In the fast-moving world of AI, it’s easy to be dazzled by the raw power of large language models (LLMs). Whether it’s GPT-4o, Claude 3.5 Haiku, or any of the latest cutting-edge models, the language model itself — the engine, if you will — is often the star of the show. But as co-founder and chief data scientist at Trust Insights Christopher S. Penn and Dataiku head of AI strategy Kurt Muehmel recently discussed, an engine alone won’t get you very far.
To actually reach your destination — to achieve meaningful outcomes with AI — you need the rest of the car. Did you miss the first article in this series where Kurt and Christopher talked about what it looks like to think differently about AI? Be sure to check it out here.
.jpg?width=800&height=533&name=ChatGPT%20Image%20May%202%2c%202025%2c%2007_47_43%20PM%20(1).jpg)
ChatGPT-generated image to highlight the “rest of the car” analogy
The Engine Gets All the Hype — but It's Just the Start
When most people think about adopting AI, especially generative AI, they focus first (and sometimes only) on the model. As Kurt pointed out, many first-time enterprise users understand the model’s capabilities because of their experiences with consumer tools. They know how to have a chat, ask questions, or get content generated.
But the model is just the engine. It’s the shiny, powerful piece that makes a lot of noise — but without a chassis (the load-bearing framework), wheels, steering, and fuel systems, it can’t go anywhere.
What Is the Rest of the Car?
Christopher breaks it down using his past experience with the Dataiku platform:
The same applies to LLMs and generative AI projects today. Here’s what the full car looks like:
1. Data Sources and Collection
Where is your data coming from? Whether it’s internal databases, CRM systems, the open web, or other proprietary data lakes, you need a reliable, structured pipeline to gather the right data. With Dataiku, teams can connect to dozens of on-premises and cloud data sources — like Amazon S3, Azure Blob Storage, Databricks Lakehouse, Google Cloud Storage, Snowflake, and much more — to centralize access to data of any size or format.
2. Data Cleaning and Preparation
Raw data is rarely ready for use. It’s messy, incomplete, and inconsistent. Data must be cleaned, formatted, and often enriched before it’s ready for a language model to consume. With Dataiku, teams can connect, cleanse, and prepare data for analytics, ML, agentic, and generative AI — and do it fast.

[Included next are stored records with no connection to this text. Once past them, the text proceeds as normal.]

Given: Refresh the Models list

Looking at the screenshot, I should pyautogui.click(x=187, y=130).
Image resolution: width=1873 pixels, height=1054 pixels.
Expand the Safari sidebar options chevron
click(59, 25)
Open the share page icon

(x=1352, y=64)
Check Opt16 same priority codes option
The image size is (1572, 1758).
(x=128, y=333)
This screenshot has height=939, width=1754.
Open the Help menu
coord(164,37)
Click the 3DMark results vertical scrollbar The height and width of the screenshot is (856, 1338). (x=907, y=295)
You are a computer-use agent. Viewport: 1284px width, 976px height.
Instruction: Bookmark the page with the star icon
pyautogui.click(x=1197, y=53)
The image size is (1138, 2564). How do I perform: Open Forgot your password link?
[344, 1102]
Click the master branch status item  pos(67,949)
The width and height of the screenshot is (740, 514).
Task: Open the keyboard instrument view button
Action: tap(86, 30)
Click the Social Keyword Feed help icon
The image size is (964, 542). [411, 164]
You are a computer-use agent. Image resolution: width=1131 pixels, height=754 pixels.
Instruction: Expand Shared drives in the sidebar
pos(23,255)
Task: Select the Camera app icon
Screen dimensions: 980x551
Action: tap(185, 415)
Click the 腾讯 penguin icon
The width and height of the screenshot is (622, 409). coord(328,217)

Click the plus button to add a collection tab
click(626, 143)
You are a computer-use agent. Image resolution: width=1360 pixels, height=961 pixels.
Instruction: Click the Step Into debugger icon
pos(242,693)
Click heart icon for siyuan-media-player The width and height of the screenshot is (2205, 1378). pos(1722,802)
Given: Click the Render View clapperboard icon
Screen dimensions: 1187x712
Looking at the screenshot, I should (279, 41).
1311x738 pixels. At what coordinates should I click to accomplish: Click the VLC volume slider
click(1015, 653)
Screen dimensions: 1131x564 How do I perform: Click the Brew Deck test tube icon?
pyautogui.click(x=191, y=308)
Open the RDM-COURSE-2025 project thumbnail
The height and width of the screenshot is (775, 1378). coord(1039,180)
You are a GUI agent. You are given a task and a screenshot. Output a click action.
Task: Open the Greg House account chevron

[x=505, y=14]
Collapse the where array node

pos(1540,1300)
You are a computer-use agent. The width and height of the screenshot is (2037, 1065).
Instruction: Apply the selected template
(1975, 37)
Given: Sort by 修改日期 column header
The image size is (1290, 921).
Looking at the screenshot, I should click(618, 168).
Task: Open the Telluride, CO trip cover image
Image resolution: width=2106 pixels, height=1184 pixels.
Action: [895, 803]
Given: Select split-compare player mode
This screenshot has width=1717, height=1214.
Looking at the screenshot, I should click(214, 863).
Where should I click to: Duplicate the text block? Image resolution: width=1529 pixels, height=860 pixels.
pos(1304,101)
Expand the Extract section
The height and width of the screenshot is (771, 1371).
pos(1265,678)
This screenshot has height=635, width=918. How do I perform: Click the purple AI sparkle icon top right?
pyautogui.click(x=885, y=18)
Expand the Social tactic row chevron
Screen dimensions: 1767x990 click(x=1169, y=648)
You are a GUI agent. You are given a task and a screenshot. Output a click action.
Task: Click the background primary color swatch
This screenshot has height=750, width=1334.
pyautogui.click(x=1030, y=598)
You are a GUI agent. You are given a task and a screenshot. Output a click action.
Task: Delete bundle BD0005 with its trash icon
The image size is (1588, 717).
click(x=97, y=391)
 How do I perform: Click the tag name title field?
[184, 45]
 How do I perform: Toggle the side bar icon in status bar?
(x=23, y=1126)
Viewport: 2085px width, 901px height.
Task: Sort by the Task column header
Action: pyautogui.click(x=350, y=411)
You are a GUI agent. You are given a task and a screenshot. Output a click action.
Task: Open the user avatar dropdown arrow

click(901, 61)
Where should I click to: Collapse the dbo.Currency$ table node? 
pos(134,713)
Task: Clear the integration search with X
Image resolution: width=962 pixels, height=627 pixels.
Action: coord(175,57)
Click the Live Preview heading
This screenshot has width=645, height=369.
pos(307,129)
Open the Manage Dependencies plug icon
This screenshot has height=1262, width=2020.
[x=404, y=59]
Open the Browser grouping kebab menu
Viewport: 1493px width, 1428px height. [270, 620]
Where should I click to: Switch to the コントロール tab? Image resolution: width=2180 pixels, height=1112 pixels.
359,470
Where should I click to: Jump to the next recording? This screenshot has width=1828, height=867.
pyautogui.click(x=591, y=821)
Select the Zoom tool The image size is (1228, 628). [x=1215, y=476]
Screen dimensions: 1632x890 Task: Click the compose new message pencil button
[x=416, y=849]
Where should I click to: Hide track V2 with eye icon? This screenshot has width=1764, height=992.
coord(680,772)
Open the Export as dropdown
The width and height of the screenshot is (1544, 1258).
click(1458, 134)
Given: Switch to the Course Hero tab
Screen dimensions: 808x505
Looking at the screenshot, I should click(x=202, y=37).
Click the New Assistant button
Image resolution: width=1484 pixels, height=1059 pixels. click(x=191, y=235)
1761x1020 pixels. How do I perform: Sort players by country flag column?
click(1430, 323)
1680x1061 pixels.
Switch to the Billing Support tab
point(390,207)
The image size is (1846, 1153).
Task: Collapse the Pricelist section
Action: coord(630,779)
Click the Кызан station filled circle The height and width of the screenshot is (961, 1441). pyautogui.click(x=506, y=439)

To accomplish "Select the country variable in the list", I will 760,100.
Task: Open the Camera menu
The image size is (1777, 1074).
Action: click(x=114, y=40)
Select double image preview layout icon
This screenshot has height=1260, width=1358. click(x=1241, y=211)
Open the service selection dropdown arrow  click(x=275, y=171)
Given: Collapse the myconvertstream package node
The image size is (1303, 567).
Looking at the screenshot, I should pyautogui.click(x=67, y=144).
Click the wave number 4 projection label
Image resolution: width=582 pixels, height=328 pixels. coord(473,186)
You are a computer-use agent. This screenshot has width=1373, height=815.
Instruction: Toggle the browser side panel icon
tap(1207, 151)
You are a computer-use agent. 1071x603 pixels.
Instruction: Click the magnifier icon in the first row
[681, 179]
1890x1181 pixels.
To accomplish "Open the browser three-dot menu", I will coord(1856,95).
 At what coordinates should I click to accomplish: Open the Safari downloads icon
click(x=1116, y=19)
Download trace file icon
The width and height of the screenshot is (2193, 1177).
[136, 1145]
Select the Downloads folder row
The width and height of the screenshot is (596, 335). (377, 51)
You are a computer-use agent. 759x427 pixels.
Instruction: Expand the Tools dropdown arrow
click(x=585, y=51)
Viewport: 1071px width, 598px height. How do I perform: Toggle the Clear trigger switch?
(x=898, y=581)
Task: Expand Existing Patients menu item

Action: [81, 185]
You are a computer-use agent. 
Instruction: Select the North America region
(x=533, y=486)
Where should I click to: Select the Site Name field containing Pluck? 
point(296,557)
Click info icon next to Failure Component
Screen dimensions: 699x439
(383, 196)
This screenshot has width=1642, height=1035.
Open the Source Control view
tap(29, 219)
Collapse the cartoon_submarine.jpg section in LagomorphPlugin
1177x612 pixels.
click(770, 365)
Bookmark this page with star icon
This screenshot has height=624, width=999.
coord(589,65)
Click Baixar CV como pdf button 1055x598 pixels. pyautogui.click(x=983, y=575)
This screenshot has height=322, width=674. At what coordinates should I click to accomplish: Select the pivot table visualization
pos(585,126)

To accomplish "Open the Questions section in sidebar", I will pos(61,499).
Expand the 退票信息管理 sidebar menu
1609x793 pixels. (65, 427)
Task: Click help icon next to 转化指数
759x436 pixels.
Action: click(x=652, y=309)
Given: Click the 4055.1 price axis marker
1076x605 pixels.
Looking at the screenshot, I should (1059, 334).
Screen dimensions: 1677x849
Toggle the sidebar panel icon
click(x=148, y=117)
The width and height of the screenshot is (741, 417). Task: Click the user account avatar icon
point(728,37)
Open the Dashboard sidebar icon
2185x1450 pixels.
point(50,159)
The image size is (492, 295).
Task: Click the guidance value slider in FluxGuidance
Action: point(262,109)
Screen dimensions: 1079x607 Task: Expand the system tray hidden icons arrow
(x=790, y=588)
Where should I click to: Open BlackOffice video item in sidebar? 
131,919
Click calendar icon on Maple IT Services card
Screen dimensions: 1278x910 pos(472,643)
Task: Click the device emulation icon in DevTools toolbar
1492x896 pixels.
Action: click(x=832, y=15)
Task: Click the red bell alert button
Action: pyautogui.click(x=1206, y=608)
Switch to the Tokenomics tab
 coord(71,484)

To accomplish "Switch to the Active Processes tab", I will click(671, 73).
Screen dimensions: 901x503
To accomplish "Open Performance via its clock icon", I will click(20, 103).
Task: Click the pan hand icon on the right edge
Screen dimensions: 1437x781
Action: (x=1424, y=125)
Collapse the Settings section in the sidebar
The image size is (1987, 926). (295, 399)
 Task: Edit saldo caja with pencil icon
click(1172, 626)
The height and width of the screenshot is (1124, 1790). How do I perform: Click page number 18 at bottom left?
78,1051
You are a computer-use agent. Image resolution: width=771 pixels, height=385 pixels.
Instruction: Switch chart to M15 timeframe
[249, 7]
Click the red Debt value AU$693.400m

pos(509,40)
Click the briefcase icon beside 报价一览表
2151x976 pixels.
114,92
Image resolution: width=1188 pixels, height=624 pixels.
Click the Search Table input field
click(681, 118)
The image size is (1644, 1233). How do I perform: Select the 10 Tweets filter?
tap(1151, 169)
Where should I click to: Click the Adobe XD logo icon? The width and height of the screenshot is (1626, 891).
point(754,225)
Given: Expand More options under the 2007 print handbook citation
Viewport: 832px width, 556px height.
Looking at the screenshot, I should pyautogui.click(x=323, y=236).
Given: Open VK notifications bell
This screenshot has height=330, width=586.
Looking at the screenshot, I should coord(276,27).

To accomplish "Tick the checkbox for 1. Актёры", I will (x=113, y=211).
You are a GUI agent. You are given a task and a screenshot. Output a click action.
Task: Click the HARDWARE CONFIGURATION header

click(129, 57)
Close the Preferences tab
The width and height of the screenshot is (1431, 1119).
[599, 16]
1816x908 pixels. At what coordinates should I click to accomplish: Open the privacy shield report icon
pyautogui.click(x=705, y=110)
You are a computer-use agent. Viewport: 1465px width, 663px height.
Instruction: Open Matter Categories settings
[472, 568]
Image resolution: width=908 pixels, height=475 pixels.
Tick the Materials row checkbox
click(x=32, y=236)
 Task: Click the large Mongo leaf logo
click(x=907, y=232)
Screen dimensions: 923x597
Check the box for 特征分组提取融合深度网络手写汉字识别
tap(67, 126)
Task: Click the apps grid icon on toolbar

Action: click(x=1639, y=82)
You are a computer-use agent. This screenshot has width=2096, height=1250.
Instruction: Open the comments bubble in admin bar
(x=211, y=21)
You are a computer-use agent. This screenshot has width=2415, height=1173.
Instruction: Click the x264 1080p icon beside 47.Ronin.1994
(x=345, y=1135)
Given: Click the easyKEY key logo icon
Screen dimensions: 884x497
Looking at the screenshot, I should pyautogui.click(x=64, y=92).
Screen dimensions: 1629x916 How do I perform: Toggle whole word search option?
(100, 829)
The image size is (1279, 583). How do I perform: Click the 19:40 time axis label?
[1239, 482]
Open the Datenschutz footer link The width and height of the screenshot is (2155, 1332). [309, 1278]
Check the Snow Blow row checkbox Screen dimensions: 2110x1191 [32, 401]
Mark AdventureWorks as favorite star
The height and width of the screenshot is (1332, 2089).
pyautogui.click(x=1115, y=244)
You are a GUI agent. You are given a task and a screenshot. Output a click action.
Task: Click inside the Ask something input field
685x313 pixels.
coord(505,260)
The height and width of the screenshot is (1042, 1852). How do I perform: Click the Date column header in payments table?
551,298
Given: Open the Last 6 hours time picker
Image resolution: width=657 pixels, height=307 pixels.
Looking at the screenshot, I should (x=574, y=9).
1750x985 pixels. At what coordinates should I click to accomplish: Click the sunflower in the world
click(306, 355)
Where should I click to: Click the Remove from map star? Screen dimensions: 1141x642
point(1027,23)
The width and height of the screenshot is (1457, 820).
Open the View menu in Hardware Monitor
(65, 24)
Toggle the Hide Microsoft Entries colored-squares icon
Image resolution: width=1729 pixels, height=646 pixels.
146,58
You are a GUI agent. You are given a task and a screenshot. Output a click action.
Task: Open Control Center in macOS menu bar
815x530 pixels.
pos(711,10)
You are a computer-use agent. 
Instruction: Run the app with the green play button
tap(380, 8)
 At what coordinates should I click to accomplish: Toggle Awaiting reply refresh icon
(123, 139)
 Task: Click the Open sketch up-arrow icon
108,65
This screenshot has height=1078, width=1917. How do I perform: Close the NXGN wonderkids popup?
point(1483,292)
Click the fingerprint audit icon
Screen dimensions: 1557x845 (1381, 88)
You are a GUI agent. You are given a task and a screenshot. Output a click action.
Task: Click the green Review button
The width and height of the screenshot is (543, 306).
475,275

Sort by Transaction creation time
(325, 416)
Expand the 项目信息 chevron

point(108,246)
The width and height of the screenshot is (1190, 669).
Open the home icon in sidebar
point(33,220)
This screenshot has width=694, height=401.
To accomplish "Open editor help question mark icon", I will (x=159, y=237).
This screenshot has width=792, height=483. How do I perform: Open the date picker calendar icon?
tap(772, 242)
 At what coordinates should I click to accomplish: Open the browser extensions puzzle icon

3. Data Pipeline and Orchestration
How does the data flow to the model? Do you need real-time streaming or batch processing? Are there rules for how different data sets interact? This orchestration is critical for efficient, scalable AI operations. With the Dataiku Flow — a visual representation of your data pipelines — teams can view and analyze data, join and transform data, build predictive models, work with GenAI, and more.
4. Prompt Engineering and Context Structuring
Models don’t just magically “know” what you want. Inputs often need to be structured carefully, sometimes using techniques like retrieval-augmented generation (RAG), where models can search for relevant facts dynamically before answering. With Dataiku Answers, teams can connect to approved LLMs and vector stores, apply RAG techniques from trusted knowledge bases and datasets, and have a ready-to-use chat application — no code or front-end development resources required.
5. Fact-Checking and Mathematical Reasoning
As Christopher pointed out, transformers — the architecture behind most language models — can’t do deterministic math:
No matter how smart a model gets, it will still not be able to do math in the same way that you would do math deterministically with Python code.
-Christopher S. Penn
If you need precise computations or fact validation, those capabilities need to be built around the model. This is often where predictive machine learning models come into play — math-based intelligence designed to produce reliable, deterministic results. While language models are great for generating and interpreting language, predictive models excel at quantitative tasks like forecasting, scoring, and optimization, complementing the LLM’s capabilities.
6. Output Handling and Action
What happens to the model’s output? Does it populate a report? Trigger a workflow? Update a dashboard? The final leg of the journey requires clear output handling that ties the AI’s output to business outcomes. With Dataiku LLM Guard Services, teams can control costs, maintain quality, and reduce operational risks — all from one place — keeping IT happy and ensuring guardrails for AI at scale.
Further, with Dataiku, teams can build AI agents powered by their larger data ecosystem for maximum business impact. Agents can use tools like dataset lookup, web search, and email notifications to take action and deliver results — fast. Dataiku's agentic AI capabilities can help teams automate tasks, streamline processes, or create custom solutions.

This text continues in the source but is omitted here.